* Your objective
Copy out the lines of the entries below without changes, starting at the line containing "Click Create New Layer icon" and ending with the line containing "[x=215, y=233]", both included.

* Material for this task

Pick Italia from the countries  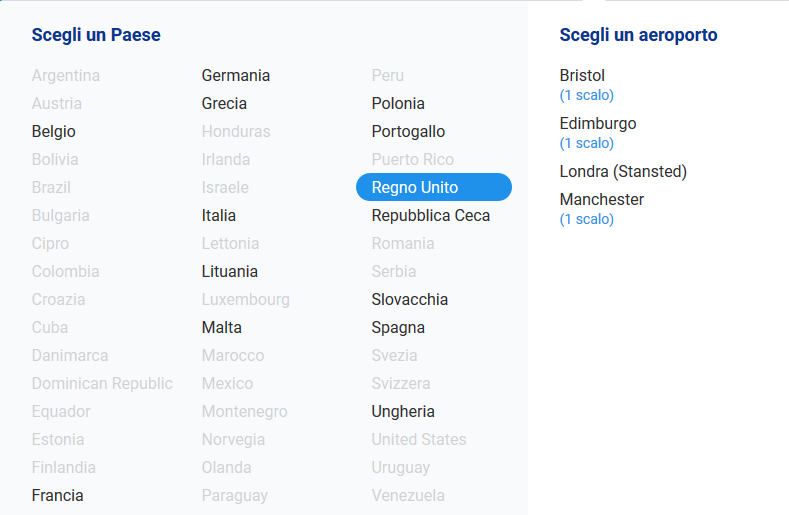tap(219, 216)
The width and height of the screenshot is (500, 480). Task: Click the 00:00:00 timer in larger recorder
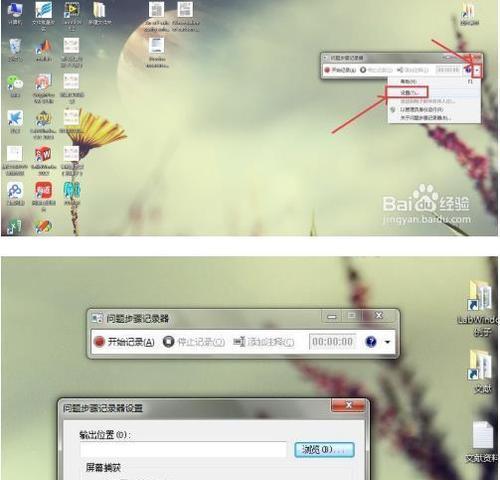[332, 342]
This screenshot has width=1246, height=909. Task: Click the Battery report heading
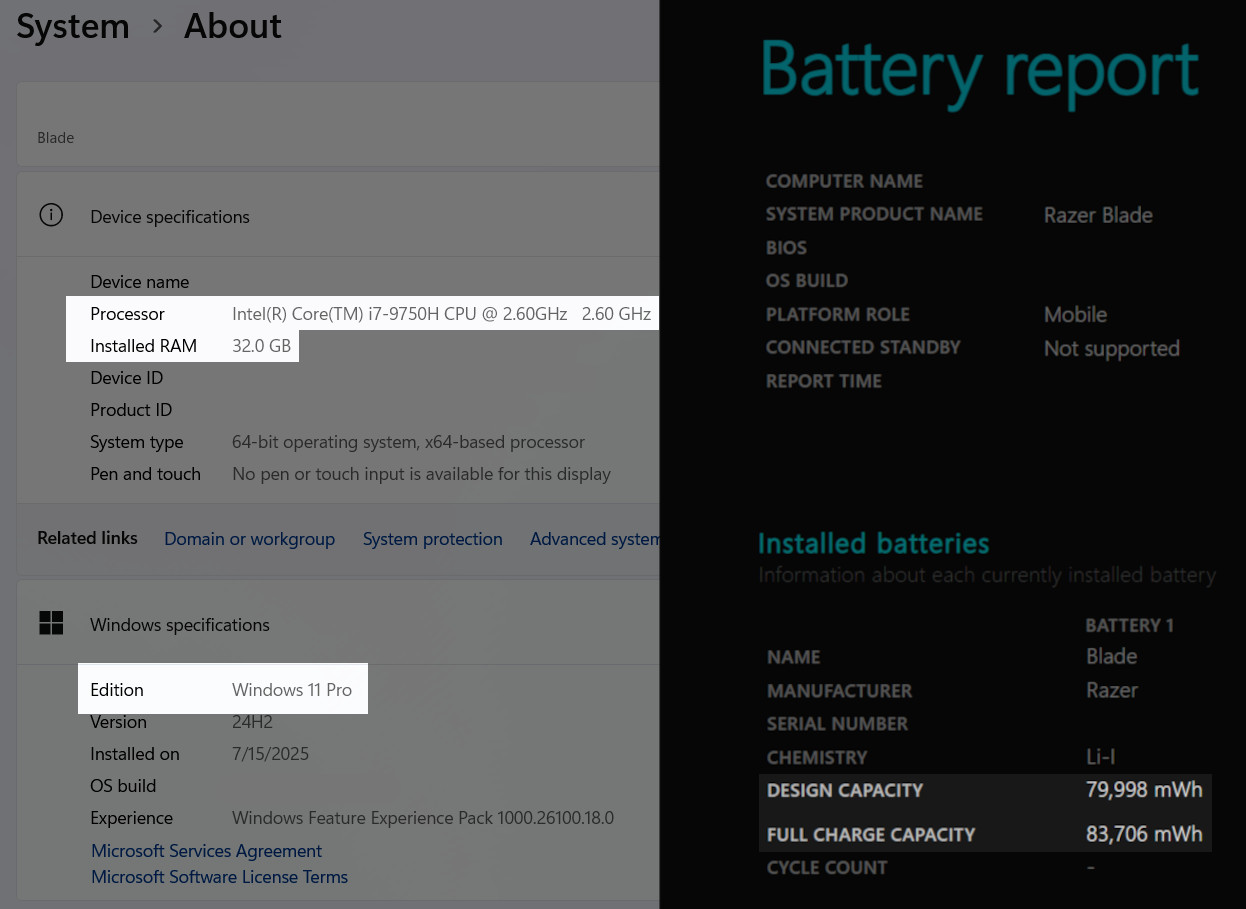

* * *

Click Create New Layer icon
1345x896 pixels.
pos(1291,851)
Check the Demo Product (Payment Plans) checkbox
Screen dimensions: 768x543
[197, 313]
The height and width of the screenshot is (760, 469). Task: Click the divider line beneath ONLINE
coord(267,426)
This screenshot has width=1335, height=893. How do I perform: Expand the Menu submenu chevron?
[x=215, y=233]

* Result
Click Create New Layer icon
1345x896 pixels.
pos(1291,851)
Check the Demo Product (Payment Plans) checkbox
Screen dimensions: 768x543
[197, 313]
The height and width of the screenshot is (760, 469). Task: Click the divider line beneath ONLINE
coord(267,426)
This screenshot has width=1335, height=893. How do I perform: Expand the Menu submenu chevron?
[x=215, y=233]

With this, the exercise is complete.